- TRECHO SELECIONADO -
João Donato está à vontade. Prestes a completar 80 anos – em agosto de 2014 -, continua produtivo, inspirado e moderno como sempre. Amigo íntimo da Música, Donato passou por todos os estilos ao longo da carreira, sempre livre, sempre à vontade. “Quem é Quem” foi seu primeiro disco com letra e cantado, produzido em 1973 por Marcos Valle no Brasil após longa temporada de Donato nos EUA. Gravado com participações de músicos como Hélio Delmiro, Bebeto Castilho, Lula Nascimento, Naná Vasconcelos e a cantora Nana Caymmi, o álbum trazia arranjos de cordas e sopros de Gaya, Laércio de Freitas, Ian Guest, Dori Caymmi e do próprio Donato, disco-símbolo da sonoridade perfeita dos discos brasileiros dos anos 70.

- MATERIAL FORNECIDO -
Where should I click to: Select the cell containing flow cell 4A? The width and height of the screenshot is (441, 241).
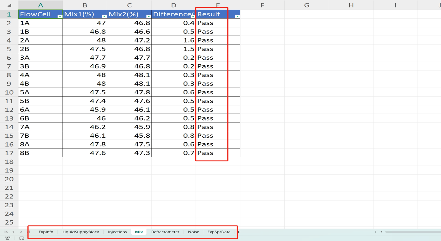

- LISTA DE TAREFAS -
1/ Responda com base no trecho sobre João Donato:
(a) Em que mês e ano Donato completaria 80 anos?
(b) Quem produziu "Quem é Quem" e em que ano?
(c) Qual cantora participou da gravação do álbum?
2/ Prolongue o trecho sobre João Donato, começando logo após a última frase.

- RESPOSTAS POR TAREFA -
1/
(a) Em agosto de 2014.
(b) Marcos Valle, em 1973.
(c) Nana Caymmi.

2/
Carregado de brincadeiras em estéreo, groove no alvo e arranjos geniais, o disco tinha como essência muito piano elétrico com Donato no rhodes, canções instantaneamente clássicas e presença de espírito suficiente para por exemplo colocar no fim de uma música um solo de declamação de carta, falando d’“aquela poeira, rapaz, no caminho da cachoeira”. Com sua naturalidade tranquila e musicalidade máxima, Donato desde sempre fundia a espontaneidade do jazz com um agradável senso pop e musicalidade intensamente brasileira, e em “Quem é Quem” chegou a auge de criatividade em disco, mestre absoluto do zen-groovismo, das harmonias bem encontradas, da eterna busca das notas bonitas, do silêncio bem colocado.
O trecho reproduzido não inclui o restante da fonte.